Verilen alıştırma a =
Lütfen soru çözme ve motivasyon üzerine yazıya göre şunları yanıtlayın:
(i) Zincirin gücünün en zayıf halkasında olduğunu kim söylemiş?
(ii) Yazarın verdiği sınav örneğinde testte toplam kaç zor soru var?
(iii) Yazara göre sınavın verdiği sonuç, çalışmasının ne kadarı ediyor?

Okunacak parça =
▬▬▬
İşte yine yazıyorum. Bugünlerde dikkatimi çeken konular oldu. Çok basit gibi görünen aslında başlı başına birer sorun. Zincirin gücü en zayıf halkasındadır diye bir söz söylemişti kimya hocamız, gerçekten de öyle. Hayatta başımıza gelenlerin çoğu, zamanında önemsemeyip küçük gördüğümüz şeylerden geliyor…
Geçenlerde yine çözmem gereken sorular vardı. Onları bitirmek istiyordum. Başladım çözmeye. İlk soruda takıldım. Takıldığımı fark edince çözmem gereken sorular bir dağ kadar büyümüştü gözümün önünde. O duyguyu hepinizin bildiğini sanıyorum. Sorular kafamda öylesine çok görünüyordu ki değil hepsini çözmeyi, o ilk soruyu bile çözmeyi istemiyordum artık. Kafamda dünya kadar soru oluşmuştu. Ben daha ilk soruda takılıyorsam ve çözüm için bu kadar zaman harcıyorsam kim bilir diğer sorular nasıl olacaktı? Bu soru inanılmaz derecede tüm enerjimi alıp götürüyordu. İsteksizlik başlamıştı. Uğraşıyordum, tüm yolları denediğimi düşünüyordum. Öyleyse neden olmuyordu? Bu gibi sorular üzerine takılıp duruyordum. Aynı olay özellikle sınavlarda oluyordu. Sınava giriyorum. Örneğin tüm testte toplam 3 tane zor soru var. Onlar da ilk sorularsa, tamam artık ben o sınavda kendimden ne bekleyebilirim ki? Tüm dikkatimi o soruya vermişim. Sanki tek soru oymuş gibi. Diğer soruları da düşündükçe her şey daha da karmaşık hale geliyor. Yani hepsi zincirleme olarak birbirini takip ediyor. Yapamadığım soruların ortalara denk geldiği tabi ki de oluyor. O zaman verdiği hasar diğeri kadar olmasa da onca emeğin boşa gitmesine neden oluyor. Daha ne olabilir ki? Ben emek harcıyorum ve o sınavı önemsiyorum ve bana verdiği sonuç çalışmamın belki de sadece % 25’i kadar. Sinirlenmemek elde değil. Diğer bir problem de evde rahatlıkla yapabildiğim soruları sınavda yapamamam! Bildiğimden adım gibi emin olduğum soruları sınav ânında kaçırmam ve bir sürü puan kaybetmem… Özellikle emeğin boşa gitmesi insanı çok yıpratıyor ve çok kolay pes etmesine neden oluyor. Burada sanki bir sorun daha gözüme çarptı: Yapacağım işe iyi motive olamıyorum. Bu motivasyon eksikliğinden kaynaklanan binlerce problem… Ne yapıp edip çözülmeli bu iş diyorum da hangi yola?
▬▬▬
Öğe ve metin konumu verileri =
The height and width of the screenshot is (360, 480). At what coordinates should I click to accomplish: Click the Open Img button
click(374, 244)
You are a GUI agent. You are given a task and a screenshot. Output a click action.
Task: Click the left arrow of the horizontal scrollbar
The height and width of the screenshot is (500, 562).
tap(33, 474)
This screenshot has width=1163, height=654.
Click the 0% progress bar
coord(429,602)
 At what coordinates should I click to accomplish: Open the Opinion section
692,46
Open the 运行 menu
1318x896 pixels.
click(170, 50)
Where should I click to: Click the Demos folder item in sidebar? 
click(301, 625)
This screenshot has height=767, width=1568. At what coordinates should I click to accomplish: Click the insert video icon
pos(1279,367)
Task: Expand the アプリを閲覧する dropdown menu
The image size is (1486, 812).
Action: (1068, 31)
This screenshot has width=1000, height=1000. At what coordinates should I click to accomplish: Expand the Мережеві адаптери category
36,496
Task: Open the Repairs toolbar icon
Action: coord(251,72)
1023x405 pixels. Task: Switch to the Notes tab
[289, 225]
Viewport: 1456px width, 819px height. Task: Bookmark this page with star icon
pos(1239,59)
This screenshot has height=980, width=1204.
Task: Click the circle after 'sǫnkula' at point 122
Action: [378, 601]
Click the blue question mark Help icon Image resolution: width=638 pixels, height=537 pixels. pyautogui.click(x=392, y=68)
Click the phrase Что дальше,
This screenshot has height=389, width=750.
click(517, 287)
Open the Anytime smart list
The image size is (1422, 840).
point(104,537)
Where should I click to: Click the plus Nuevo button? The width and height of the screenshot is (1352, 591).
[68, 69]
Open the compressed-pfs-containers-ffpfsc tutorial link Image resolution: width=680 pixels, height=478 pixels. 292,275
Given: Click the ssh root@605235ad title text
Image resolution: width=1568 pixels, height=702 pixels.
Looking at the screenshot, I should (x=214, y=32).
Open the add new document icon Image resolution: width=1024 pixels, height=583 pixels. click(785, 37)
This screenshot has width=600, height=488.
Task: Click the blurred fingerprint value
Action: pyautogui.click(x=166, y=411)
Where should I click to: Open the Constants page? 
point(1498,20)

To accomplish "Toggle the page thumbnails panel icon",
▬▬▬
Verilen alıştırma b =
Yukarıdaki satırlarda "menu" kelimesinin geçtiği satırları bulun ve her birini kopyalayın.

Problemin çözümü a =
(i) Yazarın kimya hocası.
(ii) 3 tane.
(iii) Belki de sadece %25'i kadar.

Problemin çözümü b =
Open the 运行 menu
Task: Expand the アプリを閲覧する dropdown menu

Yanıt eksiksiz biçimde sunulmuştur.